I spent a lot of time researching education, which shares with software engineering the idea that individual performance is much harder to measure, or even to define, than you might assume at first glance. Empirical education studies tend to fall into one of two groups:
- A study under very controlled lab conditions, where the researcher is claiming that a clear data result is applicable to the larger world.
- A study in the real world, with messier data, where the researcher is claiming that there is an effect and that it as because of some specific set of clauses.
Both studies are problematic — the first kind often have small or non-representative subjects, the second kind is often a long-term study of one group with real questions as to whether the result is at all reproducible. On top of which you have the Hawthorne Effect (any group that knows it is being observed tends to increase performance no matter what the intervention is) and the effect whose name I can never remember where the more attention is paid to a specific metric the less reliable that metric becomes as a proxy for overall performance.

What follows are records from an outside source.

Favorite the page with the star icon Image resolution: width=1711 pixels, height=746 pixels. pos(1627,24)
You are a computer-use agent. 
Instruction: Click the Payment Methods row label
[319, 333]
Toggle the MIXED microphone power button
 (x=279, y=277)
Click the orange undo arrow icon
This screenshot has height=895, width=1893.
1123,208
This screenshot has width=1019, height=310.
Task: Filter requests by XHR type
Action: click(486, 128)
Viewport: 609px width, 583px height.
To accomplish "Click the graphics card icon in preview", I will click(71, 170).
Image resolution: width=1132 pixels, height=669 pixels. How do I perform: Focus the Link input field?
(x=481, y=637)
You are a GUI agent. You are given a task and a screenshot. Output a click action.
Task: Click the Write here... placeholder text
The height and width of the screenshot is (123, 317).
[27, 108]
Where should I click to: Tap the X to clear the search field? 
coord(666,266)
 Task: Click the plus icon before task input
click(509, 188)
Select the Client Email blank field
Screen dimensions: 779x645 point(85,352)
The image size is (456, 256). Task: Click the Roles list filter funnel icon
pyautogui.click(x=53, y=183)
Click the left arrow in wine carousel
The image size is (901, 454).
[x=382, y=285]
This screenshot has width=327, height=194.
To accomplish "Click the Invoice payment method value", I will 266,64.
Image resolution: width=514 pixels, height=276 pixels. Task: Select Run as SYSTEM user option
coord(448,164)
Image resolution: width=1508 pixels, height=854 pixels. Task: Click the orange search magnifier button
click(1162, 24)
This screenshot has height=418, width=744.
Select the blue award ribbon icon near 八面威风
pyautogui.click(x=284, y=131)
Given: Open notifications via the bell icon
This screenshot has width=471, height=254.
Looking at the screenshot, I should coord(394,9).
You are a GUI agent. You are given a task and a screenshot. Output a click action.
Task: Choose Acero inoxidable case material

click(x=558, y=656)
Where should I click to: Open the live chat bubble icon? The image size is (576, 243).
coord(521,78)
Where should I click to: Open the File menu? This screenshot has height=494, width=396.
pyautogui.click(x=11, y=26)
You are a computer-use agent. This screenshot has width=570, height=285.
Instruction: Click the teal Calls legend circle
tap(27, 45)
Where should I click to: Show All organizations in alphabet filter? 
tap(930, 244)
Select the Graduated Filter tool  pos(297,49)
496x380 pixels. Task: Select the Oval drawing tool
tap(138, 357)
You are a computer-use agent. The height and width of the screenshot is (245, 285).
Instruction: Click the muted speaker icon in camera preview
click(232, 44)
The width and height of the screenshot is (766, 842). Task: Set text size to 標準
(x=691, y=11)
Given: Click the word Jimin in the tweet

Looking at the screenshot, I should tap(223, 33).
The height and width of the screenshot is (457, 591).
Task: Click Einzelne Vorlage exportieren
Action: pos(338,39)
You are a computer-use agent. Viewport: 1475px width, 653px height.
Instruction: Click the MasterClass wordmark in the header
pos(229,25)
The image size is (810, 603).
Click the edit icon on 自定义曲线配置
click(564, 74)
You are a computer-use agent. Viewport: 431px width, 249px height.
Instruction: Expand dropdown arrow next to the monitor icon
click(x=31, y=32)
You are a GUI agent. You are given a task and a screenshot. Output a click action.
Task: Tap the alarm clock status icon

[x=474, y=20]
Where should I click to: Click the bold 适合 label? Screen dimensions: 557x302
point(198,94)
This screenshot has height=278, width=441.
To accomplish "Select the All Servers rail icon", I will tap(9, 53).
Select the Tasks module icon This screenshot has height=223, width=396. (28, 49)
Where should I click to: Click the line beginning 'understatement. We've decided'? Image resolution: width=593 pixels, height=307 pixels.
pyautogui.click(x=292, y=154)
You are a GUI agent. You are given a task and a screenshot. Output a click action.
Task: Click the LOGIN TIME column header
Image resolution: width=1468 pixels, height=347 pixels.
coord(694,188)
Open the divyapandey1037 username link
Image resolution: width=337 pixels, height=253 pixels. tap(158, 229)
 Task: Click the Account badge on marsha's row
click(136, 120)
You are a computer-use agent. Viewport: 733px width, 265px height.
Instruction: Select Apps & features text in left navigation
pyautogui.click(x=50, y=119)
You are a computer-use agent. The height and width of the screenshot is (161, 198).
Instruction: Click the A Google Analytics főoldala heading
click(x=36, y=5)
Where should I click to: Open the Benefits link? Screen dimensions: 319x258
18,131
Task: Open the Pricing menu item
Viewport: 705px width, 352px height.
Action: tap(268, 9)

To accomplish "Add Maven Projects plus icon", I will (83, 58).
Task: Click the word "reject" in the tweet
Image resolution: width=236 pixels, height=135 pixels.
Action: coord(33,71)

Or, looking at this another way… I got in a conversation at SCNA this year about why SCNA talks so rarely have empirical results about the value of the software techniques discussed. My kind of glib answer was that we’re all a little afraid that empirical results wouldn’t support the value we perceive in what me might call the “SCNA way”. By which I partially mean that we’re afraid that a badly-designed study might suggest that, say, Test-Driven Development had little or no value, and we’d all have to expend energy dealing with it. (But of course, I’d say that any such study is badly-designed, because of confirmation bias.)
But I also mean, I think, that I’m not interested in that kind of empirical testing and as interesting as I find the pursuit, I have little confidence that it will have much relevance to my day-to-day work. Agile methods, TDD, what we call “good” coding practices make my job easier and more sane. I have my own experience to draw on for that — which I realize is not science, but it’s working for me. Asking them to be proven to be the most efficient way to design software seems like impossible icing on the cake. For me, it’s enough that the methods I favor seem to result in saner, more pleasant work environments. It’s weird to simultaneously be interested in empirical results in my field, and yet at the same time feel they are utterly separated from what I do, but that’s where I am.